━━ Selected passage

Manuel Coronado Pla (born 7 April 1993), commonly known as Lolo, is a Spanish professional footballer who plays as an attacking midfielder for Mérida AD.

Having spent his early career at Valladolid in La Liga, Lugo in Segunda División and Benfica B in the Portuguese Segunda Liga, he played most of it in the lower leagues of his country. He made over 140 appearances and scored over 40 goals in the Spanish third tier, in service of eight clubs.

Club career

Valladolid
Born in Mérida, Extremadura, Lolo began his career with Real Valladolid's youth sides, and made his senior debut in 2010–11 for the B team in the Tercera División. On 20 August 2012, he appeared in his first official game with the main squad, playing the last four minutes in a 1–0 La Liga away win over Real Zaragoza, the first matchday of the season.

━━━━
━━ Source data

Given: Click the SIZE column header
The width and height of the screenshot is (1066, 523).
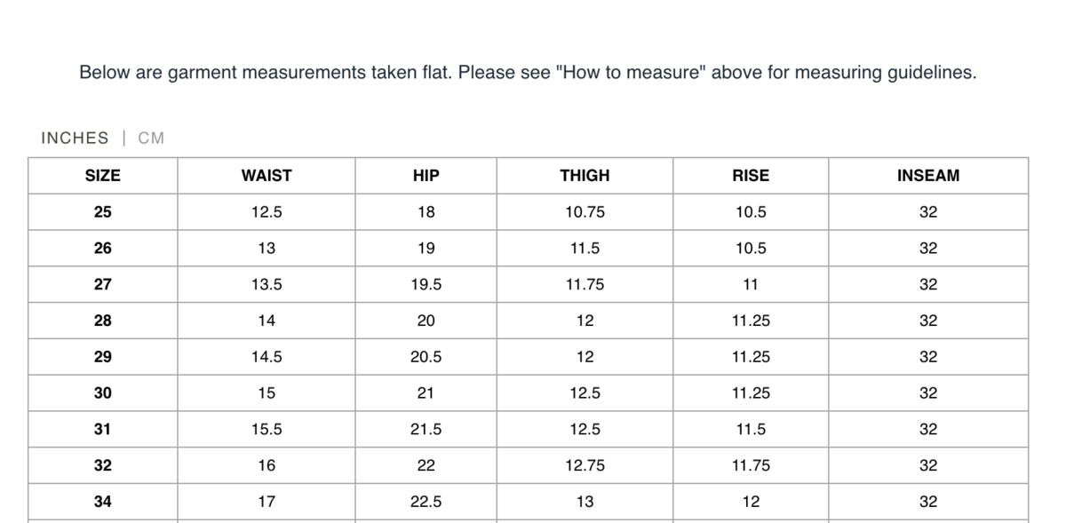Looking at the screenshot, I should (103, 176).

━━━━

### [Written tasks]
[1] Reproduce the part of the passage on Lolo that opens with the words containing "Manuel Coronado Pla" and closes with "for Mérida AD.".
[2] Summarize the passage on Lolo in two sentences.
[3] According to the passage on Lolo, which opponent did Valladolid face in his first official game with the main squad?
None of the lines is needed here.

### [Expected results]
[1]
Manuel Coronado Pla (born 7 April 1993), commonly known as Lolo, is a Spanish professional footballer who plays as an attacking midfielder for Mérida AD.

[2] Manuel Coronado Pla, known as Lolo, is a Spanish attacking midfielder born in Mérida who plays for Mérida AD after early spells at Valladolid, Lugo and Benfica B. He spent most of his career in Spain's lower leagues, making over 140 appearances and scoring over 40 goals in the third tier for eight clubs, and he made his Valladolid first-team debut in a 1–0 La Liga away win over Real Zaragoza on 20 August 2012.

[3] Real Zaragoza.